Die Fide unternahm zudem weitreichende Schritte: Sie verlegte die kommende Schacholympiade von Russland ins indische Chennai und schloss die russischen sowie belarussischen Teams von ihr aus. Zudem verloren die russischen Staatsunternehmen Gazprom und Russische Eisenbahnen (RŽD) ihren Status als Partner der Fide, was mit durchaus beträchtlichen finanziellen Einbußen einhergeht.
Einigen ukrainischen Schachspielerinnen und -spielern geht das nicht weit genug. Am 2. März forderten sie, darunter prominente Spieler wie Wassyl Iwantschuk oder Anton Korobow, die nationalen Schachverbände auf, russische und belarussische Teilnehmer von ihren Turnieren kategorisch auszuschließen.

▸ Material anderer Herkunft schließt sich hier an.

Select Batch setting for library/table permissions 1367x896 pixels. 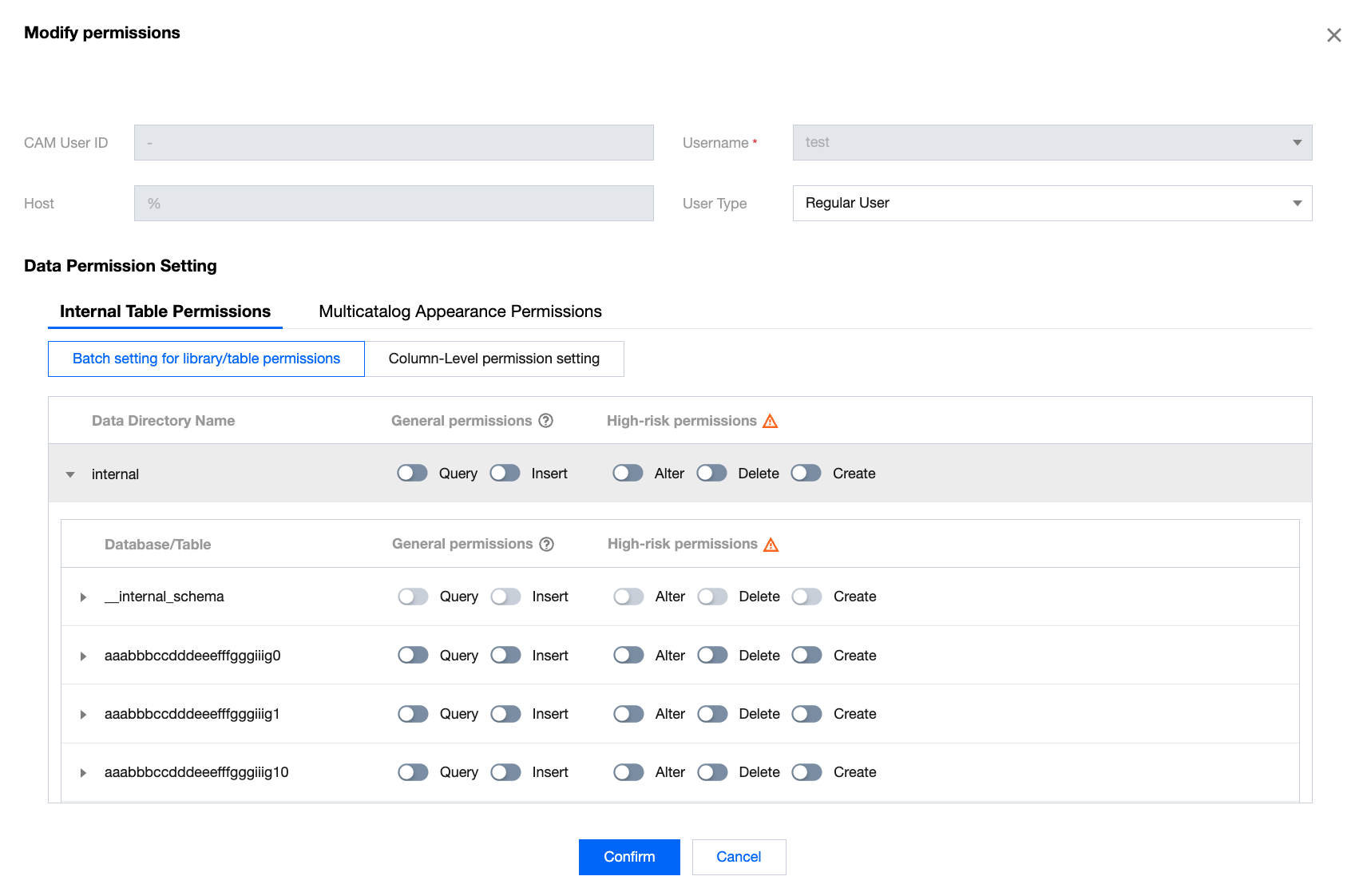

Gegen Karjakin, Schipow und auch gegen Karpow, der seit 2011 Duma-Abgeordneter für Putins Partei »Einiges Russland« ist, laufen derzeit in der Ukraine Strafverfahren. Besonders brisant ist die Rolle des Präsidenten der Fide, Arkadij Dworkowitsch, der als ehemaliger stellvertretender Ministerpräsident Russlands (2012–2018) die enge Verbindung des Schachsports mit der russischen Politik personifiziert. Dworkowitsch verfolgt bislang einen Schlingerkurs: Einerseits spricht er davon, dass der Krieg beendet werden müsse, andererseits kritisiert er die Sanktionen gegen Russland. Während ihm in Russland Vaterlandsverrat vorgeworfen wird, fordern nicht nur ukrainische Spieler und Verbände seinen Rücktritt. Ob es dazu kommt oder ob sogar seine Wiederwahl gelingt, ist unklar. Die derzeitigen Zerwürfnisse werden sicherlich ihre Spuren hinterlassen und zeigen, wie politisch Schach tatsächlich ist.